Funcionário de Trump disse que Casa Branca não quer o maior parceiro comercial do Brasil no Porto de Santos
O Cônsul dos EUA em São Paulo, Kevin Murakami, fez, no último dia 15 de março, graves ameaças ao Brasil, caso o país autorize a China a participar de uma licitação internacional de um terminal no Porto de Santos.
O norte-americano se sentiu no direito de afirmar que o terminal Tecon 10 do Porto de Santos tem importância estratégica para os EUA. Ele manifestou preocupações do governo de seu país com participação de empresas da China, o país que é o principal parceiro comercial do Brasil, no Porto de Santos.
O Tecon 10 é considerado um dos maiores projetos de infraestrutura portuária previstos no Brasil. Ele vai colocar o Brasil na condição de terceiro país com maior movimentação de contêiners do mundo.
A declaração do diplomata é uma intromissão indevida nos assuntos internos do Brasil. O governo Lula já demonstrou, como o fez no recente episódio do tarifaço unilateral de Trump, que o país não tolerará nenhuma afronta à soberania brasileira.
É o Brasil que decide se manterá o terminal nas mãos do Estado – que, aliás, seria uma boa alternativa – ou se prefere realizar uma licitação para permitir a participação de empresas privadas na ampliação e gestão do terminal. É também o Brasil que define o modelo de licitação e quem pode e quem não pode participar do processo. Isso é uma questão básica de soberania.

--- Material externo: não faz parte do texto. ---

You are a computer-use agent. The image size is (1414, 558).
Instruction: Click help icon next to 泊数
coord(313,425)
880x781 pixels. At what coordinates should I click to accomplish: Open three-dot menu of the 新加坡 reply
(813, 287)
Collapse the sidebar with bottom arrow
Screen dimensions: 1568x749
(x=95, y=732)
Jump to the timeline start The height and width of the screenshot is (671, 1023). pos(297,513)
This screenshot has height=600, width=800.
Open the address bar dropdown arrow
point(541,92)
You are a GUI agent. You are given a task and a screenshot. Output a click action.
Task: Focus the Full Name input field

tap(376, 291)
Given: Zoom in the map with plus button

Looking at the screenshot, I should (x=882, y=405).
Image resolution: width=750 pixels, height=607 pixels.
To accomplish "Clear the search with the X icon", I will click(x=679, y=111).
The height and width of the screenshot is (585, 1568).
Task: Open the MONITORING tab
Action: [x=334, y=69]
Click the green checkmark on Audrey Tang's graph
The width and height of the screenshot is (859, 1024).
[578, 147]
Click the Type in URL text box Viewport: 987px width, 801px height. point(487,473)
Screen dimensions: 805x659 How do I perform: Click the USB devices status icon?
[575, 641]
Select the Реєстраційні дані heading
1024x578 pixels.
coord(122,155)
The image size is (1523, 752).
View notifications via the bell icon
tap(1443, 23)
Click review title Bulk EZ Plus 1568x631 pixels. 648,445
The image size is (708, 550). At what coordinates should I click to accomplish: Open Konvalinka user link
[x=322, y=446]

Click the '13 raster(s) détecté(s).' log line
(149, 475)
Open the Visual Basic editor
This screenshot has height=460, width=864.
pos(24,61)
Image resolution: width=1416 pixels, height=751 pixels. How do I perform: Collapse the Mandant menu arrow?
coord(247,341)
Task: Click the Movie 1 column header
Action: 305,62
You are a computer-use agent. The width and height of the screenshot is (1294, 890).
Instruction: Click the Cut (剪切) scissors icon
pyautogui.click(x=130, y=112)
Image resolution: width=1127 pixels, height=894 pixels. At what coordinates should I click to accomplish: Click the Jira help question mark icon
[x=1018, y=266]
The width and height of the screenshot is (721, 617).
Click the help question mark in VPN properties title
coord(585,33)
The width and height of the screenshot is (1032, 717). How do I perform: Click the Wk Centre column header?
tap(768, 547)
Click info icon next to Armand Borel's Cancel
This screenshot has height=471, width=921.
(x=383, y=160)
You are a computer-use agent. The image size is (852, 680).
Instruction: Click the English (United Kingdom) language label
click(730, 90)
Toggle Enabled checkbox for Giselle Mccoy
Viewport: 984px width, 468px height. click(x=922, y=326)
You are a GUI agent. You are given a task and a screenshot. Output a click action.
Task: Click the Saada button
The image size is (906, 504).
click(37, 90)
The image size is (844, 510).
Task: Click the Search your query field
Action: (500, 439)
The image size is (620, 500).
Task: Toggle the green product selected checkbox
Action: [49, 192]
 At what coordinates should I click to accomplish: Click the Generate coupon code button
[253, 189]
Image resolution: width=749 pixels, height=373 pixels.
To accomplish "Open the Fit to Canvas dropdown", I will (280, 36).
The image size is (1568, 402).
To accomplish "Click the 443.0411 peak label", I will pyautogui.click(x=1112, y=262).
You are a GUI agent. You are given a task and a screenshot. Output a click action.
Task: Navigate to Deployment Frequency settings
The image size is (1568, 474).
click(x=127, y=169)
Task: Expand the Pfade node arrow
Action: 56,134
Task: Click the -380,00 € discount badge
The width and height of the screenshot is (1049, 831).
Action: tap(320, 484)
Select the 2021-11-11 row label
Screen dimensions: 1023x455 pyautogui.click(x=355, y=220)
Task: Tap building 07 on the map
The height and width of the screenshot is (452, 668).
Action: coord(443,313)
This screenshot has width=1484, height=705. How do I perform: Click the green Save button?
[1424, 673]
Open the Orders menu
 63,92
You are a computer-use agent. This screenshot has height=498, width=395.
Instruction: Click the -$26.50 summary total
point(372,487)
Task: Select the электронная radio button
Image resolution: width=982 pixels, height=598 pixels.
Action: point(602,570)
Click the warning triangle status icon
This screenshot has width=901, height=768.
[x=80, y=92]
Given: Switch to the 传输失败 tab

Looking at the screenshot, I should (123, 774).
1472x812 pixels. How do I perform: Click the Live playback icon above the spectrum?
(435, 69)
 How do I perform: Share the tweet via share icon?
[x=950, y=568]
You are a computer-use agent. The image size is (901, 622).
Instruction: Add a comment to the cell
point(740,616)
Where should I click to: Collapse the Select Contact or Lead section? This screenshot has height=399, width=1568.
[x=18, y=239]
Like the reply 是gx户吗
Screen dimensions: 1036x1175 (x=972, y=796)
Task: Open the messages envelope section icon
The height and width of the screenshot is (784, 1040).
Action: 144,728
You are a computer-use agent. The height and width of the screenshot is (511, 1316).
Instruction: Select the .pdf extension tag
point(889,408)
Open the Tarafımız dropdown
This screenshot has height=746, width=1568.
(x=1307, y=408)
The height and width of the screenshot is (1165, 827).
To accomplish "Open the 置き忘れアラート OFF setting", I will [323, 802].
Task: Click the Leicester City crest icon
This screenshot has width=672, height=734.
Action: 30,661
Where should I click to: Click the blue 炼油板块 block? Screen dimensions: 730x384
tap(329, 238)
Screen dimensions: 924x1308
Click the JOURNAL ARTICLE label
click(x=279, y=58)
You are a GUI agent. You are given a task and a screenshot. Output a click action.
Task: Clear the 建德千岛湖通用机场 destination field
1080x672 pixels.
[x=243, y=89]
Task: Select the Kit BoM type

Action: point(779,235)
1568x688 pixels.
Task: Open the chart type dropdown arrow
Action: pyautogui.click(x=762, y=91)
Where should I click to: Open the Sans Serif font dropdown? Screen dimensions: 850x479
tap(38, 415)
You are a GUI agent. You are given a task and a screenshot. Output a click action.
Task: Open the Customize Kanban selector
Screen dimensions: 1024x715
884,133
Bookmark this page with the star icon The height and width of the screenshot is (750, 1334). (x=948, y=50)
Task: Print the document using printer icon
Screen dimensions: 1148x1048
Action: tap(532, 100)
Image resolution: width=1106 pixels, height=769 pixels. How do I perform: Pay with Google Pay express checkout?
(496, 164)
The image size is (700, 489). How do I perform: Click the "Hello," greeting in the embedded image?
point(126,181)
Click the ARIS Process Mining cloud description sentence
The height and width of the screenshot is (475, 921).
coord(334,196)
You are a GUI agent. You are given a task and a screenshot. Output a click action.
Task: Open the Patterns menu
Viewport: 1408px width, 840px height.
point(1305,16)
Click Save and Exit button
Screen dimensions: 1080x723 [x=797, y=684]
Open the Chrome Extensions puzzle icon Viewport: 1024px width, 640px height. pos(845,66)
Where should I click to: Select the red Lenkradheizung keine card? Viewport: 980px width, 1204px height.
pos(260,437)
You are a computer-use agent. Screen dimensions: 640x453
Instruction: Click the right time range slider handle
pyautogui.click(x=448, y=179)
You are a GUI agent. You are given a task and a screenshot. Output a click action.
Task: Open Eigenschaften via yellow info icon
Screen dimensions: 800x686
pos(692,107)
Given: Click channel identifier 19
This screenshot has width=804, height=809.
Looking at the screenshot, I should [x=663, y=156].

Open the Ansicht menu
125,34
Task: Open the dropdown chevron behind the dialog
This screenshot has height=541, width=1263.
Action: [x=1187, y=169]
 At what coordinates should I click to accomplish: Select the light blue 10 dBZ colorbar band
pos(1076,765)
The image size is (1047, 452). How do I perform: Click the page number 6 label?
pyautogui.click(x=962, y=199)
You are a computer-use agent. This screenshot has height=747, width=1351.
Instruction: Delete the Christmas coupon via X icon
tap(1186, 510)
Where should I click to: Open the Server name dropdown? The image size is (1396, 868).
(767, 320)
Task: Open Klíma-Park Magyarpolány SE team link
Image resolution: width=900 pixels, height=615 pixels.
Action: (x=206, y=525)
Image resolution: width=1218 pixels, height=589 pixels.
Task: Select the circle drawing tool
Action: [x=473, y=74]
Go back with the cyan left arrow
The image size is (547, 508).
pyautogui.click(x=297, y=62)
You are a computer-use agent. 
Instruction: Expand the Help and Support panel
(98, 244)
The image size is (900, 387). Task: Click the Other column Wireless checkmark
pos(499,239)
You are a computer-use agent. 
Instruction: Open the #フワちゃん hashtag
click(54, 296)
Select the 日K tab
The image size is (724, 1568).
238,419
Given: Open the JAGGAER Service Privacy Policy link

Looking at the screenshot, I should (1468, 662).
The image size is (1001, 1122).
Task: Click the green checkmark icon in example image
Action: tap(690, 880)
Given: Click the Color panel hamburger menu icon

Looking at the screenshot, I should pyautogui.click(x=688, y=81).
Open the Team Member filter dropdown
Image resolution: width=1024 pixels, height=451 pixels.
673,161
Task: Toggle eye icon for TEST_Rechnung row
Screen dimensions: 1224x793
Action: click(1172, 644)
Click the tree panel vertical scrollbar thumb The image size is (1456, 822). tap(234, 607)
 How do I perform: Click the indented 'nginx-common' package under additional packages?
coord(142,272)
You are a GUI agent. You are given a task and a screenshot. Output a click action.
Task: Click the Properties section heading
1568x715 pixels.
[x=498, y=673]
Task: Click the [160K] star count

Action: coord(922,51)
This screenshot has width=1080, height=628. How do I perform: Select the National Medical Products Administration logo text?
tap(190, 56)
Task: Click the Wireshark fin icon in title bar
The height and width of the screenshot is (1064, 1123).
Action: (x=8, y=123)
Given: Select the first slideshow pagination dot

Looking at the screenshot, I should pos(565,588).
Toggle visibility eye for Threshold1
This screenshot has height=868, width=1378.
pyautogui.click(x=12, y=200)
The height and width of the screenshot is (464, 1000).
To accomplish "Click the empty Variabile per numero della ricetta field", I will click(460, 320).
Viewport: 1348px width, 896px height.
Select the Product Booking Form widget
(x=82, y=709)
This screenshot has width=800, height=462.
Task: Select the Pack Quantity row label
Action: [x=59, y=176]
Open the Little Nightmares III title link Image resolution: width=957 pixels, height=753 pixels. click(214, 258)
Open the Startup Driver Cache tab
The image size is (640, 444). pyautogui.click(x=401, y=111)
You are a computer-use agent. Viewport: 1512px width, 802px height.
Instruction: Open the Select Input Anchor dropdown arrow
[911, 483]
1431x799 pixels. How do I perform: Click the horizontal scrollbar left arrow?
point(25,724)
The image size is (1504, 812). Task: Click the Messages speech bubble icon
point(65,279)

Os EUA não têm o direito de barrar as relações do Brasil com qualquer país, principalmente achar que pode barrar a presença da China numa licitação brasileira. O funcionário de Trump tem que saber que o Brasil não é e não será quintal de ninguém, muito menos dos EUA.
A declaração foi dada durante palestra realizada em Santos no dia 5 de março, em evento promovido pelo Grupo A Tribuna, principal conglomerado de comunicação da Baixada Santista. Três empresários do setor portuário que acompanharam o encontro confirmaram que Murakami se referiu à “importância estratégica” de Santos para os EUA. O Porto de Santos tem importância estratégica sim, mas é para o Brasil e não para os EUA. Não há dúvida que o funcionário extrapolou e muito.
O Brasil já demonstrou que não se deixará arrastar por Trump para suas artimanhas com vistas à tentar submeter a América Latina aos seus interesses mesquinhos e gananciosos. Mesmo usando pretextos falsos de um suposto combate ao narcotráfico, o que eles visam, na verdade, é trazer desavenças, conflitos, violência e agressões externas para uma região que vive e quer continuar vivendo em paz.